With one more round of replication one more circular ssDNA is released and the replication progresses relentlessly.  

This way it can produce any number of copies.

This process is augmented, by the replication of + ssDNA produced to form RF form of DNA.  The RF form of DNA immediately undergoes super coiling.
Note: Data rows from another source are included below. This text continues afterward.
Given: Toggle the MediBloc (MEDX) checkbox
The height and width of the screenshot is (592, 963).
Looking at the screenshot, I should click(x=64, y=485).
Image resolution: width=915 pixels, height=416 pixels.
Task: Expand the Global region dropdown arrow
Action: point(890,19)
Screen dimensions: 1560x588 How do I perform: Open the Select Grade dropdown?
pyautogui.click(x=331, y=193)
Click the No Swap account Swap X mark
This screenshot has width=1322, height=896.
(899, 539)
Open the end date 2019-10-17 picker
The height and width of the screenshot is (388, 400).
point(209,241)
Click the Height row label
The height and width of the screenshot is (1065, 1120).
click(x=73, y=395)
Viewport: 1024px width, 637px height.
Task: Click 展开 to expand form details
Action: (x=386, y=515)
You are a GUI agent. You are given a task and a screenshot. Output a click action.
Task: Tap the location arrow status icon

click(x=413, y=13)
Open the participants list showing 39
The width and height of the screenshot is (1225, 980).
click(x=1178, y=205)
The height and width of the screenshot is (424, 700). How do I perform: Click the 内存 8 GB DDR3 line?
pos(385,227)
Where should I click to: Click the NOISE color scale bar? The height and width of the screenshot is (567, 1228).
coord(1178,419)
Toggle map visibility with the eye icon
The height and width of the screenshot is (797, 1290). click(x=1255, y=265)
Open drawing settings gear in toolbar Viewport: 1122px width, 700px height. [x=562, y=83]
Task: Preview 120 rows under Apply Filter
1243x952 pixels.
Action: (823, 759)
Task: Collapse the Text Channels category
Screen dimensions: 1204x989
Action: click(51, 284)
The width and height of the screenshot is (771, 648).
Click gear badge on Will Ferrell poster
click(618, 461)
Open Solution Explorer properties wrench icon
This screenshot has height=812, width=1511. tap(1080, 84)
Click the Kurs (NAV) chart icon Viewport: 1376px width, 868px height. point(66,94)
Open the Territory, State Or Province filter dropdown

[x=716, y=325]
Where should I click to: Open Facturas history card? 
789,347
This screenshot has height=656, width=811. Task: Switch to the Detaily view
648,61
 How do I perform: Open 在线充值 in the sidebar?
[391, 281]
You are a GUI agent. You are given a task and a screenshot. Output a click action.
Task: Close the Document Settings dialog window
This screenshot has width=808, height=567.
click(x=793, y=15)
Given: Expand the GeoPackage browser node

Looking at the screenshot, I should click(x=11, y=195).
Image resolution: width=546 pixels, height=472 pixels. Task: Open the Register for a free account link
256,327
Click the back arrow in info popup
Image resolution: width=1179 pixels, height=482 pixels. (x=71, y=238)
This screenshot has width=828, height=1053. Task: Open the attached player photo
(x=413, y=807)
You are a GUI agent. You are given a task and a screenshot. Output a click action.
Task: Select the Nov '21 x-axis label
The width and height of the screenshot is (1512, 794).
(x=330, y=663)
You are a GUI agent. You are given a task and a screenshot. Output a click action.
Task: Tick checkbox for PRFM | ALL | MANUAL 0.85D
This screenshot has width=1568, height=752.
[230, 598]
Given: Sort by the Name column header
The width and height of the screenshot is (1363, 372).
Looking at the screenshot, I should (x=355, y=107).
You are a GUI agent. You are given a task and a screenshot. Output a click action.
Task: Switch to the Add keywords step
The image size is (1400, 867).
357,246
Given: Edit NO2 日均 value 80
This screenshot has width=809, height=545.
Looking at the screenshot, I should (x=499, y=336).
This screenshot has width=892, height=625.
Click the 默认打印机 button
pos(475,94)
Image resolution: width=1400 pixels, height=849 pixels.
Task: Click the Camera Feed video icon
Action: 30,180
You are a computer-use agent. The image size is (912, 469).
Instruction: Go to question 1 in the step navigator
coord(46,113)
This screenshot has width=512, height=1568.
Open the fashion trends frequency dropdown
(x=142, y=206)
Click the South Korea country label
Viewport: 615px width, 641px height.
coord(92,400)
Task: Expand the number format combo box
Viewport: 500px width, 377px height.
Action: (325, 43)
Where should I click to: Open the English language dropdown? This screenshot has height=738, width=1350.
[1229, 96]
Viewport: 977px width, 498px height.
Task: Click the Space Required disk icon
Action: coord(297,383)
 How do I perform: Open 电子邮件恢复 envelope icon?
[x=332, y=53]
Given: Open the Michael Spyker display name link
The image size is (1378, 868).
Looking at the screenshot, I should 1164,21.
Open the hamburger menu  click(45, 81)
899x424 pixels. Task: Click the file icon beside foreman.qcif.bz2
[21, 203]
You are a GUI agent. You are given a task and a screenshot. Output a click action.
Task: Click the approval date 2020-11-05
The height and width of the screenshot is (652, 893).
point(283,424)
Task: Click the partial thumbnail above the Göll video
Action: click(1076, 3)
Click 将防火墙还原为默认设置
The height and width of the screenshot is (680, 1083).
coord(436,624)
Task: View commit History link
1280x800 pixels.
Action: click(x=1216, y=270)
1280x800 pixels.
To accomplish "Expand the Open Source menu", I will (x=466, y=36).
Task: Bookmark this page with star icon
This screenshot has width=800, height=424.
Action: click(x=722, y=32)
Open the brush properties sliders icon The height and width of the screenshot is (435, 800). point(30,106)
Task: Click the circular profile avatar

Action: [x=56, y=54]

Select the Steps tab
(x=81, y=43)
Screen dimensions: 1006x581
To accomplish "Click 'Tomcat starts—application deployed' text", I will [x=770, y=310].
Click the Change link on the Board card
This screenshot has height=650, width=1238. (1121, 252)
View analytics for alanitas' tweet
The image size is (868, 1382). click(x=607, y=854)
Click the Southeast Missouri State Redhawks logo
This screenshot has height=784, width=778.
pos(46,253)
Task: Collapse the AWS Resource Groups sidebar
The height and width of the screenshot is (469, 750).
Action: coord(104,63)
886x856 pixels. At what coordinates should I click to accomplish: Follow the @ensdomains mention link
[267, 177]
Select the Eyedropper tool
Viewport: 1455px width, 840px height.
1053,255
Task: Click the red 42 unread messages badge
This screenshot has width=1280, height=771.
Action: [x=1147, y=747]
This is the stable form of DNA.









This RF-DNA builds up in numbers, at which time both ds RF DNAs and ssDNA are found in the same cytoplasm. 

The RF form of DNA is transcribed to generate few polycistronic mRNAs.  It is important to note that the strand used for transcription is (-) strand and not the (+) strand.

Generation of RF form is very important for it is this form that is stable, and it is the stable form that is capable of transcription.

Transcription and translation leads to the production of viral particles.

Important viral proteins required for viral assembly and production viral particles are gp-F, G, B, H and D; they all assemble in a sequence to produce a pro-head not conformationally fully formed structure. 

Another protein that plays a key role is gp-C, which binds to the cut 5’ end of the +DNA and by rolling mode; the (+) strand is peeled off from the (-) strand. 

With gp-C bound to the 5’end, while the entire length unwinding, another protein called gp-J associates with (+) strand all along the length of the DNA.

This leads to the packaging of the single stranded DNA into the not yet fully formed pro-head. 

Once the DNA packages into the pro-head certain conformational changes are induced and final form of phage particle are produced.  Cell lyses leads to the release of the viruses.